> **WORK TASK**
A verbatim printing of the entries that follow is needed; pictures must not appear in it.

[Saved entries]
◇ ◇ ◇ ◇
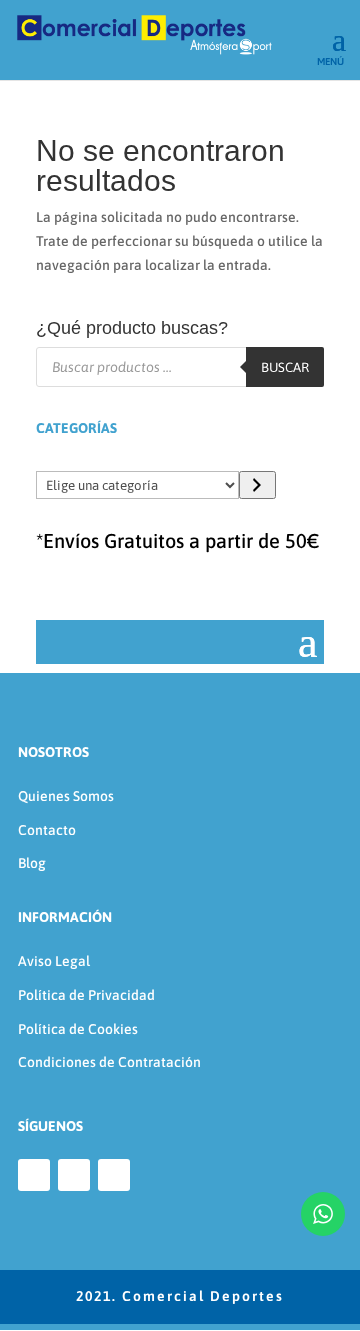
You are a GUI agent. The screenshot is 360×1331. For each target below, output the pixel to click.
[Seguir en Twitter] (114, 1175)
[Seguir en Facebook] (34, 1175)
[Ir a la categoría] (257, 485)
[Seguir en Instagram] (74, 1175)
◇ ◇ ◇ ◇
> **FINISHED TASK**
You are a GUI agent. The screenshot is 360×1331. For each target below, output the pixel to click.
[Seguir en Twitter] (114, 1175)
[Seguir en Facebook] (34, 1175)
[Ir a la categoría] (257, 485)
[Seguir en Instagram] (74, 1175)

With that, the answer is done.